Trabajar la consecuencia es uno de mis propósitos, a nivel personal y con mis hijas. Analizar por qué hemos hecho o dicho algo ante una determinada situación y saber que podemos rectificar, que se puede pedir perdón al día siguiente, decir cómo te sentías o qué es aquello que te impulsó a reaccionar de ese modo. Expresarnos.
Trabajar igualmente en el sentido contrario, explicar a otra persona que su actitud te hizo sentir mal y que no aceptas ese trato de nuevo, por ejemplo. En ocasiones, tu elección puede encaminarse, sencillamente, a mantenerte al margen. Identificando que una situación te puede dañar, o que no puedes aportar de manera constructiva, y elegir tomar distancia. Respetar tu necesidad de espacio también es importante.
A veces, nuestra sombra sobrevuela a nuestros hijos y puede resultar difícil despejarla. No siempre será la proyección de aquello que nos quedó por realizar o que deseamos cursar de otro modo, al menos en mi caso, no es algo que amenace. No siento que deban cumplir con unas expectativas que se acerquen más a lo que deseo para ellas que a lo que ellas mismas imaginen para sí. No anhelo grandes resultados, no deben cumplir con ningún tipo de legado familiar, ni sienten el peso de continuar con los pasos ajenos.
Para mí, lo difícil es aceptar que deben tropezar con sus propias piedras. Y en ese “propias” está la cuestión. Visto con perspectiva, soy consciente de las decisiones que he tomado ante acontecimientos vividos ¿y sabéis qué? Las situaciones no son tan diferentes en sí, por eso creo que las piedras solo se camuflan. La vida evoluciona, por supuesto, y el entorno social también, y muy rápidamente, pero las relaciones humanas no cambian tanto o, al menos, eso me parece.

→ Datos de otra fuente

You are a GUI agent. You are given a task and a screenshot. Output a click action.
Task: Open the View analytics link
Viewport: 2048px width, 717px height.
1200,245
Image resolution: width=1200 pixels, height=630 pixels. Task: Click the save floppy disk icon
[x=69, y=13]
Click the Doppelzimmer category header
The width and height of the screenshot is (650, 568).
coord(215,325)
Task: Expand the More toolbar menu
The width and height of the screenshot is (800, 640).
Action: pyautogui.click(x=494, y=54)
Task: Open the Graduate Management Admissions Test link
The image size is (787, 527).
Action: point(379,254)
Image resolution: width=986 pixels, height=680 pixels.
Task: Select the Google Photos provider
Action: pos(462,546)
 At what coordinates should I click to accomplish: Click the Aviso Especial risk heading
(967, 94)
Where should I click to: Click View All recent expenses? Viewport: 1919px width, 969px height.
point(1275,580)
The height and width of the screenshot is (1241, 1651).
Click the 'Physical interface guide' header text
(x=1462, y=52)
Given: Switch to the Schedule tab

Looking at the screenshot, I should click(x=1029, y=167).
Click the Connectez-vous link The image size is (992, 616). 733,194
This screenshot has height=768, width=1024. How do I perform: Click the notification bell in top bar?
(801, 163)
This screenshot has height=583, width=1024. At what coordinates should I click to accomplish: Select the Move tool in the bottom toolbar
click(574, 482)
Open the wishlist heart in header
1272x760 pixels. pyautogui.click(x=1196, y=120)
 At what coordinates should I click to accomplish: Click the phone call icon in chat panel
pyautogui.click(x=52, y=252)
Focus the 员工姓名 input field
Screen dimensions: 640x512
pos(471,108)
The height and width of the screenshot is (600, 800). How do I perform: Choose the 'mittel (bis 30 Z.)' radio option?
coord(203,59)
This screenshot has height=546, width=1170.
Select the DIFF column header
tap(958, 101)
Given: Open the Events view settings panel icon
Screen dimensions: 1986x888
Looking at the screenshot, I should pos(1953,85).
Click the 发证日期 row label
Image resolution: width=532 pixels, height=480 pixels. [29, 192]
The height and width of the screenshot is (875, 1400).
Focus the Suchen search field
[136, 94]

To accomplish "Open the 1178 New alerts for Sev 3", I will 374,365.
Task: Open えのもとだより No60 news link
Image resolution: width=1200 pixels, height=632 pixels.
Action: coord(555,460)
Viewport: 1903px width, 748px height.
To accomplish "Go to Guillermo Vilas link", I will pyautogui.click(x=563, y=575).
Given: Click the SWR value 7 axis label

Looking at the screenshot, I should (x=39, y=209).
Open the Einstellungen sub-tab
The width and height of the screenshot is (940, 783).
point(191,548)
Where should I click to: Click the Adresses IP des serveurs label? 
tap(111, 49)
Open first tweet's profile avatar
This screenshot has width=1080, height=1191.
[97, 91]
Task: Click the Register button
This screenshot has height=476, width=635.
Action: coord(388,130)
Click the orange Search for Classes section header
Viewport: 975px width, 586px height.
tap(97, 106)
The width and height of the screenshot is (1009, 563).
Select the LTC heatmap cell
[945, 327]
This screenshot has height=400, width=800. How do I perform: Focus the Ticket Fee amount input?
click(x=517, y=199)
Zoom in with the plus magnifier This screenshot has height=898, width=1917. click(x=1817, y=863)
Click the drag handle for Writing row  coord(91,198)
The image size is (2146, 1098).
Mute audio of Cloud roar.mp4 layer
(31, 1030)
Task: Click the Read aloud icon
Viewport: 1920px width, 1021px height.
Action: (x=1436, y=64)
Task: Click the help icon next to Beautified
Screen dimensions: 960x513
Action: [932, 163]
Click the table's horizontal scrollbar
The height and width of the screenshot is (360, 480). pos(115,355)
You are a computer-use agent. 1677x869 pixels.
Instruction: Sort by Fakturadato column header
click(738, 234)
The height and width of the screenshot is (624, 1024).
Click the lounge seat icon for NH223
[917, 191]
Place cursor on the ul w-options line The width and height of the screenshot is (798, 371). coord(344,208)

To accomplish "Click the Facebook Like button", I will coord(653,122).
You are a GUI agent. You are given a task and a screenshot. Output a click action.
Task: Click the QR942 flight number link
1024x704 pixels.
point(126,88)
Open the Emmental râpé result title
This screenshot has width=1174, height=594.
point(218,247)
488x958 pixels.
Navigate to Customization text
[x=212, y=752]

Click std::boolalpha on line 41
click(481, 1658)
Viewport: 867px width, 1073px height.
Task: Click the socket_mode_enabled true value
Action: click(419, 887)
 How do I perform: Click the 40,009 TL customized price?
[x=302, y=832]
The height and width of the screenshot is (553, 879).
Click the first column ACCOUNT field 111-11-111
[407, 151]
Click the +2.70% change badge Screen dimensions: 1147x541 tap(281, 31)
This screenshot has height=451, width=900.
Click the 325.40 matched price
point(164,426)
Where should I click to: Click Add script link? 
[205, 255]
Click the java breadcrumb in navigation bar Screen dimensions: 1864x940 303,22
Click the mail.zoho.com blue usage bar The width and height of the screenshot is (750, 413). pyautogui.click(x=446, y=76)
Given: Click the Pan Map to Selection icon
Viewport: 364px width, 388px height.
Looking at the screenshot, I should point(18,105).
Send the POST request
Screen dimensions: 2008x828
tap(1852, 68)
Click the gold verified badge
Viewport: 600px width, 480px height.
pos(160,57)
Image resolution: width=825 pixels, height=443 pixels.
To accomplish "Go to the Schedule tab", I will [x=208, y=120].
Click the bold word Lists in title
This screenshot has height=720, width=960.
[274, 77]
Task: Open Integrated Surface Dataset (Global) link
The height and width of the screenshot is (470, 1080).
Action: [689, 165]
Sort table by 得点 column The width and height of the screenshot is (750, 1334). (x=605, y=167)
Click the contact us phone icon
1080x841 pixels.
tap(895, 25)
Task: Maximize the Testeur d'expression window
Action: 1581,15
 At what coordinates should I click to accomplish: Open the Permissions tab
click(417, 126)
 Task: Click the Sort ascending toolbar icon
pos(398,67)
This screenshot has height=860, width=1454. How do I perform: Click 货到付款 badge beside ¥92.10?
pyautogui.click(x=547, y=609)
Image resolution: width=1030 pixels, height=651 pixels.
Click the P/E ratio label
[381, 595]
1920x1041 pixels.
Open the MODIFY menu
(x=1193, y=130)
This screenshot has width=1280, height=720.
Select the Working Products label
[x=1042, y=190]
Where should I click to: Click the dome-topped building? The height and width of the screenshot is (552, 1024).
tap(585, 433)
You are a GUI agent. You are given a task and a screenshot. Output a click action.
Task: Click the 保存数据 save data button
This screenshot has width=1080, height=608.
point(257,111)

La necesidad de afecto, de pertenencia e identificación en el grupo y el desarrollo de nuestro potencial de una forma sana y empática, continúa moviendo las corrientes de la interacción entre iguales. No sabré evitar que se sientan heridas, que hieran o que su autoestima se tambalee, pero sí trataré de ofrecerles los recursos que me hubiera gustado conocer cuando me encontré ante la misma tesitura. Tal vez no podamos hacer más que escuchar y validar sus emociones, no es poco.
Al final somos mucho más que las hijas o las madres. Al final, lo que nos define es la suma de cada una de las elecciones que hemos tomado ante lo que ha ido surgiendo. No expreso esto de manera negativa, es hermoso reconocerse en nuestras familias, dejar que te acaricien con la mirada de lo conocido, observar a tus hijas y reflejarte en ellas.
Solo deseo que cuando les comenten “cómo te pareces a tu madre” sería bonito que se identificasen con algo más que el aspecto físico, que pusiéramos atención en los valores que transmitimos y en la fuerza que tienen para guiar su mundo. Que prefiero que me recuerden por haber cultivado su confianza más que por nuestro color de ojos.
En esa mirada hacia generaciones pasadas y futuras me centro hoy, poder decir con agradecimiento hacia atrás “te veo en mí” y con orgullo hacia adelante “me veo en ti”.